■ **DATASET**:
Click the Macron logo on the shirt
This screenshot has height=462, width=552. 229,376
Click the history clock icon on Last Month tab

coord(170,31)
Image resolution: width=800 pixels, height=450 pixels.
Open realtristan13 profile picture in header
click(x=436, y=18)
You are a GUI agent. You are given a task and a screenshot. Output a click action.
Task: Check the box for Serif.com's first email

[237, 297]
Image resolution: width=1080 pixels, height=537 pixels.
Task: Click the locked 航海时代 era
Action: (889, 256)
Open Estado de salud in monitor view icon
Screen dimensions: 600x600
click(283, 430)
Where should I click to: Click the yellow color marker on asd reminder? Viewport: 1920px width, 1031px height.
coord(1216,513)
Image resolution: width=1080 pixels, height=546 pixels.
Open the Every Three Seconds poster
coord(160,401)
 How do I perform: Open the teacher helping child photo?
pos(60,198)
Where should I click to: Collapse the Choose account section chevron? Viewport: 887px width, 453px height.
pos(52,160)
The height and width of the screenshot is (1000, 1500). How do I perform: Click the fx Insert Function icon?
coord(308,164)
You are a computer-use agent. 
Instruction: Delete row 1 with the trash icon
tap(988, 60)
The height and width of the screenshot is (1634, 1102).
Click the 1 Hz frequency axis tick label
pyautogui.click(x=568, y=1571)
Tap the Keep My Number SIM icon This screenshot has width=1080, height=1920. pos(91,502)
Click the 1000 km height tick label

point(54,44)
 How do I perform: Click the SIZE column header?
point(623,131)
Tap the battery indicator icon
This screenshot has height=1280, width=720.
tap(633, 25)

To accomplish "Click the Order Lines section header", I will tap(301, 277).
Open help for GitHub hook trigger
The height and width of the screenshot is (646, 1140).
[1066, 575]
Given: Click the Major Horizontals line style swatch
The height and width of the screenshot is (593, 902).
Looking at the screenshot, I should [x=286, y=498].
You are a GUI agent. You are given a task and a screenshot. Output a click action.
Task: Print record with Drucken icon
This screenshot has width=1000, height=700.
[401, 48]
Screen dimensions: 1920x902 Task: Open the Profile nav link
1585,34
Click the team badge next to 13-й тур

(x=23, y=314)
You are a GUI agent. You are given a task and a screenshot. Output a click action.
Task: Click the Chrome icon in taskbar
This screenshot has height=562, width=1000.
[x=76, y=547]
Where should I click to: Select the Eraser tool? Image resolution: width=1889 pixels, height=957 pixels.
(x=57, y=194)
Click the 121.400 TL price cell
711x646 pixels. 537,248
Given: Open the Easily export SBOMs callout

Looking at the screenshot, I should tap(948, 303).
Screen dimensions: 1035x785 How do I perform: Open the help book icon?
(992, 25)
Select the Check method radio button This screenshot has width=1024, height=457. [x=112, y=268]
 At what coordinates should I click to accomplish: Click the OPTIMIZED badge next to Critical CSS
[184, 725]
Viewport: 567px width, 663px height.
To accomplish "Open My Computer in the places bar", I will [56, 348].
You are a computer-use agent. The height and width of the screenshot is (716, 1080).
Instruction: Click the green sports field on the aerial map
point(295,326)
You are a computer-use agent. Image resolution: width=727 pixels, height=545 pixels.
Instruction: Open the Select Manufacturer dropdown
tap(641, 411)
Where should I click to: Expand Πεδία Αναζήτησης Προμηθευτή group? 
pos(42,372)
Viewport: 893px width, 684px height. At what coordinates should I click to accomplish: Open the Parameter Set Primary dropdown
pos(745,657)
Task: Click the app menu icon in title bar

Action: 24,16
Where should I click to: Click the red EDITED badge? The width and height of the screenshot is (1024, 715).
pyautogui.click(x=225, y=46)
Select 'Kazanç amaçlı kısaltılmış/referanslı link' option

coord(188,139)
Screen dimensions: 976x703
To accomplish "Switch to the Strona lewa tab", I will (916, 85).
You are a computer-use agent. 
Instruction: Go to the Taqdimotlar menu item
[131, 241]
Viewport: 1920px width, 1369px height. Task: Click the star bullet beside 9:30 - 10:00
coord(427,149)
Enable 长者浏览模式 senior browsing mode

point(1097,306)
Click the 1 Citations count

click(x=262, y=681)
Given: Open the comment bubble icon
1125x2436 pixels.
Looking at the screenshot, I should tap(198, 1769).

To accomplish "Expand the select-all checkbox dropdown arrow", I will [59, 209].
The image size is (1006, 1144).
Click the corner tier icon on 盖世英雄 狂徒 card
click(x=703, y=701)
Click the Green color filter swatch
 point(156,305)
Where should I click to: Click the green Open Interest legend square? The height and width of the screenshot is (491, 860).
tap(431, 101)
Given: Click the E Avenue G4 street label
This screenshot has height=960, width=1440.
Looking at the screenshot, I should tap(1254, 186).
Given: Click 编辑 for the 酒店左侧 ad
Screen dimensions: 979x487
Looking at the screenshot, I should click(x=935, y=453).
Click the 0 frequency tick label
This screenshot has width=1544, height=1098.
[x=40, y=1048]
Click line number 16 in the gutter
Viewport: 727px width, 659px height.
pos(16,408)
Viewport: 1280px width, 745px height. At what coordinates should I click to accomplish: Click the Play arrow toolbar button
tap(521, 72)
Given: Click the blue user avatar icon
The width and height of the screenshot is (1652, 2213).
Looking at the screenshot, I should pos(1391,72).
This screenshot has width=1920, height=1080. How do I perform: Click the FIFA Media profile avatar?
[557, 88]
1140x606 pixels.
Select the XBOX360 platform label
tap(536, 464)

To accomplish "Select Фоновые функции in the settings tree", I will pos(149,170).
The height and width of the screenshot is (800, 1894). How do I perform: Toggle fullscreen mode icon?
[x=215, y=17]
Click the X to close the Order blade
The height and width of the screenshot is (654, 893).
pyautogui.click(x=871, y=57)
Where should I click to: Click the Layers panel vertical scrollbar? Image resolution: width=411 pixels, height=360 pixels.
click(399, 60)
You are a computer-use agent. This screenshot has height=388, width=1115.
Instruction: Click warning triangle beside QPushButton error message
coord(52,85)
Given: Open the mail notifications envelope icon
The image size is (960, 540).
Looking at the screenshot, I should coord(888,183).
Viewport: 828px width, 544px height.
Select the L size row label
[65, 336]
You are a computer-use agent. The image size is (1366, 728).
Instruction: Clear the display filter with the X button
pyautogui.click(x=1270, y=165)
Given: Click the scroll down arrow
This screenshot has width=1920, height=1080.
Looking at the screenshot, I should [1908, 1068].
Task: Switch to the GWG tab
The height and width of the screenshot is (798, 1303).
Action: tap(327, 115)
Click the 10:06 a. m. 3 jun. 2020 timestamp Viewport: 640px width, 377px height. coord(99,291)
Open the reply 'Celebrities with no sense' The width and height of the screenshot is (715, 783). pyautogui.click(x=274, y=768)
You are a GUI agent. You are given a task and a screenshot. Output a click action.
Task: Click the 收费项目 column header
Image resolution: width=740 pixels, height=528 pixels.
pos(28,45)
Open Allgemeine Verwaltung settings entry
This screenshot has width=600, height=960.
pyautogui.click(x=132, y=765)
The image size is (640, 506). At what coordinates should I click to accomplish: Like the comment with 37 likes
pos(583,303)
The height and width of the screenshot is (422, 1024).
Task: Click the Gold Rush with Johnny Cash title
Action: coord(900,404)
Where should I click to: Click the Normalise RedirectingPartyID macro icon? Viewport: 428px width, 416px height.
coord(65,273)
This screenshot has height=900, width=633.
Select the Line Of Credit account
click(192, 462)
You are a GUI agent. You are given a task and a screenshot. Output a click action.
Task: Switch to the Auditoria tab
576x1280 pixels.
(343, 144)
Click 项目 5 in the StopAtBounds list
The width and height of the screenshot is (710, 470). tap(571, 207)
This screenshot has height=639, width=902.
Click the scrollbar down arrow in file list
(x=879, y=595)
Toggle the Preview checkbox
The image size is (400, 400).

■ **TO DO**:
The answer is the lines above between the line holding "The image size is (960, 540)." and the line holding "Open the reply", inclusive, each written out exactly, and no others.

■ **RESULT OF THE EXERCISE**:
The image size is (960, 540).
Looking at the screenshot, I should coord(888,183).
Viewport: 828px width, 544px height.
Select the L size row label
[65, 336]
You are a computer-use agent. The image size is (1366, 728).
Instruction: Clear the display filter with the X button
pyautogui.click(x=1270, y=165)
Given: Click the scroll down arrow
This screenshot has width=1920, height=1080.
Looking at the screenshot, I should [1908, 1068].
Task: Switch to the GWG tab
The height and width of the screenshot is (798, 1303).
Action: tap(327, 115)
Click the 10:06 a. m. 3 jun. 2020 timestamp Viewport: 640px width, 377px height. coord(99,291)
Open the reply 'Celebrities with no sense' The width and height of the screenshot is (715, 783). pyautogui.click(x=274, y=768)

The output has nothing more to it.